BY The Screen Spy Team

Published 9 years ago

THE BLACKLIST

By Kai Greenwell

Last night’s episode of The Blacklist was all things drama when Red meets Liz and informs her about an underground “artist,” and this week’s blacklister, Drexel, who stages murderous tableaus as a form of unsubtle political art.

Red is the one leading the investigation this week, tracking down Drexel through an underground reporter who interviews the dangerous or criminal. The team meanwhile follow the investigation through more regular channels and are one step behind Drexel the whole way, as he is watching them through any networked camera he wants. Their investigation is essentially led by Drexel to make them uncover an illegal surveillance operation and shut it down.

Meanwhile, following his near fatal shooting last week, Tom recovers, but is probed by the police. They bring in the jeweller Tom robbed in order to identify him, but are disappointed when the man claims Tom in fact works for him. The doctor, an old friend of Liz’s who is begrudgingly on Reddington’s payroll, informs them Red learned of Tom’s situation and intervened. After realizing how much she cares for Tom, Liz decides to keep their baby.

Red uses the reporter as bait to catch Drexel. Claiming that he has been employed by one his enemies to make a painting, Red pressures Drexel into giving up any information he has. The information takes him to an art dealer who shows Red the painting – a picture of Liz standing over a grave marked Reddington

A Murderour Banksy Paints an Overly Dramatic Landscape

The faux pathetic fallacy in Red’s meetings with Liz was a strange choice. The writers were perhaps aware of the cliché of having actual thunder and lightning in the background and instead chose to emulate their earlier successes of acknowledging cliché – with the introduction of Solomon for example – and working with it. The episode never lightened from then on either, sticking with a tiringly dramatic tone throughout.

Liz’s shift in attitude towards Red still feels somewhat bipolar given she was hugging him with tears of joy just a few episodes ago. Ignoring the abruptness of this shift though, the groundwork is being laid for him to be turned upon. Liz blames Tom’s injury on Red, her old friend is trapped in his service, his incessant “protection,” and Harold Cooper’s outright confusion as to what Red is up to – things are aligning and not in Red’s favour.

Red’s death portrait was a tad dramatic even for The Blacklist, with whoever commissioned it is venturing into really over-confident supervillain territory. Being given a view of his grave as a gift felt jarringly theatrical, and was very reminiscent of a scene from an early Harry Dresden book.

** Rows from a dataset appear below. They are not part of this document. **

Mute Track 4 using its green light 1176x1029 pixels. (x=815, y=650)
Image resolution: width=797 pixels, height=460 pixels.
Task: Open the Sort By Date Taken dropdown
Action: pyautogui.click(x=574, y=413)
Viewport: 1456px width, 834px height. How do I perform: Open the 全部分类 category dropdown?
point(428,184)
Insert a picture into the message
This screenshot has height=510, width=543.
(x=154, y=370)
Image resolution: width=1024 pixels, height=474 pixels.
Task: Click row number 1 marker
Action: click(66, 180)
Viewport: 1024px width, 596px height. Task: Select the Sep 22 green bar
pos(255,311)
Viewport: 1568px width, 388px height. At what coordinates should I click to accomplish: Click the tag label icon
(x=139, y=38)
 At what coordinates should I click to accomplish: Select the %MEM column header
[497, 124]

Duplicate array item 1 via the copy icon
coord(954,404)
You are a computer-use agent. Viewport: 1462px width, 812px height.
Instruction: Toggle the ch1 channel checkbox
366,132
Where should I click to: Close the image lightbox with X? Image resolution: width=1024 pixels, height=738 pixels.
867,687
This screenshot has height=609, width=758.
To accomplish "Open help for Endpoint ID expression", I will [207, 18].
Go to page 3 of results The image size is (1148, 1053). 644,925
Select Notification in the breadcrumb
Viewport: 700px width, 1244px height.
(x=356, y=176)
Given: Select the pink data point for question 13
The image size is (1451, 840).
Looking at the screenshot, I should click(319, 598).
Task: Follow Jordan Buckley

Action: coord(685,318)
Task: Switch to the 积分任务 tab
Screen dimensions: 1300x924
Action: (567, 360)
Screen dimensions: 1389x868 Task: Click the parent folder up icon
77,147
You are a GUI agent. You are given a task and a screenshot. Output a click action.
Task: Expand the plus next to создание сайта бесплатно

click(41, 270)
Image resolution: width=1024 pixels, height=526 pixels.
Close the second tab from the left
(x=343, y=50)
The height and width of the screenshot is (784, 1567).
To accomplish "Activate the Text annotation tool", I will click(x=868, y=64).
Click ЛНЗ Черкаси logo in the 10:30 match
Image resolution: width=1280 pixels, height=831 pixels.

The second half of this season has definitely seen a spike in the creepiness of each episode’s blacklister and this week’s murderous Banksy was no exception. While the last few blacklisters have definitely been interesting it’s been some time since the show has flipped pop-culture on its head, with the premiere’s showcasing the power of social media and later the dark side of crowd funding coming to mind. Seeing underground, virally shared art – essentially a nod at Banksy – turned sinister was an interesting, but slightly underdeveloped concept.

NEXT: S.S.D.D.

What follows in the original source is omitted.